Jiang Jianan, Cao Yinbiao, Gao Shang, Hu Yanqin, Yang Shizhong, Tang Haowen
School of Medicine, Tsinghua University, Beijing 100084, China.
Faculty of Hepato-Pancreato-Biliary Surgery, the First Medical Center of Chinese PLA General Hospital, Beijing 100853, China.
ILIVER. 2025 Aug 19;4(3):100187. doi: 10.1016/j.iliver.2025.100187. eCollection 2025 Sep.

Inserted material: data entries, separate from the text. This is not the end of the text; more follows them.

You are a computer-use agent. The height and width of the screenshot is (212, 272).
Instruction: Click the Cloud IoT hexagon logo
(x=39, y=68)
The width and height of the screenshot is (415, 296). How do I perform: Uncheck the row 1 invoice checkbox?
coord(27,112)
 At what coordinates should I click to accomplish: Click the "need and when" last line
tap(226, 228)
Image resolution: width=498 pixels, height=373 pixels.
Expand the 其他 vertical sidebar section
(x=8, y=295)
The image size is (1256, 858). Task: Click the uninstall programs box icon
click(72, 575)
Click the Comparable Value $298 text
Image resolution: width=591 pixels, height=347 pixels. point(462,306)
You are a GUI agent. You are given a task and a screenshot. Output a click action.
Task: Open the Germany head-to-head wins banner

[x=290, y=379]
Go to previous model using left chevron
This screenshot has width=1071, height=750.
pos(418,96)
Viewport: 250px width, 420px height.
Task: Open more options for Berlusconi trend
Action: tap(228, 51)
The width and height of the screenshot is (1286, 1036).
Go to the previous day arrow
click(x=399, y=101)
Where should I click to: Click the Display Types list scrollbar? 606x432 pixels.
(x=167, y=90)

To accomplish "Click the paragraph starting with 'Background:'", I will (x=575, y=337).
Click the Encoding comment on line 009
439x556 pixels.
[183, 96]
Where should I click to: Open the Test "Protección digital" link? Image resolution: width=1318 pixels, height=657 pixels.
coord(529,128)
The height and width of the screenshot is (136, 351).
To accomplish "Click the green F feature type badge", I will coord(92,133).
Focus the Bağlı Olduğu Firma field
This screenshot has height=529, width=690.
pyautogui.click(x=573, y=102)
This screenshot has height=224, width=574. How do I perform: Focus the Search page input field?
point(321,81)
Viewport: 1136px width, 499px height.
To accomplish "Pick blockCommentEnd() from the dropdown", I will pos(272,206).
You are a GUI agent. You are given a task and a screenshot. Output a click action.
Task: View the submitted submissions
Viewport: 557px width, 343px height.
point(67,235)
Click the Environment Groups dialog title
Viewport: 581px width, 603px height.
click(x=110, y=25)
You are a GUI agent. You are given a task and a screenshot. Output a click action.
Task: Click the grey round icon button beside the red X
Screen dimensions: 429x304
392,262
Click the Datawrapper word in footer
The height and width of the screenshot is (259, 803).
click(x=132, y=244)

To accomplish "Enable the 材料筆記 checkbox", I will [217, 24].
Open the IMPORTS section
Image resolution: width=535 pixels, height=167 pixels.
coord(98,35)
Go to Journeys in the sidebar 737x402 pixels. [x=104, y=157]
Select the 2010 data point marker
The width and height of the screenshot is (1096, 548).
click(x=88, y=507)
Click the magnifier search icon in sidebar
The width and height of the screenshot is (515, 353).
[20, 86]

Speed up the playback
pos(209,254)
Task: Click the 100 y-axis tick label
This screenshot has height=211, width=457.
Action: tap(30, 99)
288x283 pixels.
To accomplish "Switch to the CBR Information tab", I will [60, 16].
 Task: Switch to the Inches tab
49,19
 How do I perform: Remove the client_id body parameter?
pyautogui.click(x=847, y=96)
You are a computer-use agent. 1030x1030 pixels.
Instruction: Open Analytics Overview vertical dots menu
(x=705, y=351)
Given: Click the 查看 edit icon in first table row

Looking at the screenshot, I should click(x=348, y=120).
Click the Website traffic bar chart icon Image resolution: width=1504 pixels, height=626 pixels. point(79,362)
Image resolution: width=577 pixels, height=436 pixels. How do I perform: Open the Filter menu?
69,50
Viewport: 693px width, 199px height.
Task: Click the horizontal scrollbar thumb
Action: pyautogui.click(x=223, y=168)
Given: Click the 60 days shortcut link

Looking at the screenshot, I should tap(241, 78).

With the global incidence of hepatocellular carcinoma (HCC) on the rise, precise staging has become critical for guiding treatment decisions and improving long-term outcomes. The Barcelona Clinic Liver Cancer (BCLC) staging system, widely used for HCC classification, incorporates factors such as Child-Pugh A or B liver function, tumor size and number, absence of cancer-related symptoms, and lack of vascular invasion or extrahepatic metastasis. For intermediate-stage HCC, transarterial chemoembolization (TACE) remains the globally recommended standard. However, the substantial heterogeneity in tumor burden and liver function among patients means that not all individuals benefit equally from TACE. As a result, a uniform treatment approach is insufficient. Preserving liver function is now recognized as equally important as achieving high objective response rates, with the ultimate goal of prolonging overall survival. In response, researchers have proposed advanced stratification methods for stage B HCC to optimize therapeutic outcomes. While these stratification criteria remain under debate, there is a growing shift from TACE-centric strategies toward personalized targeted therapies for specific subpopulations. This review explores advanced stratification concepts, evaluates corresponding treatment strategies, analyzes ongoing clinical trials, and assesses their potential to transform the management of intermediate-stage HCC-while also outlining future directions for its treatment.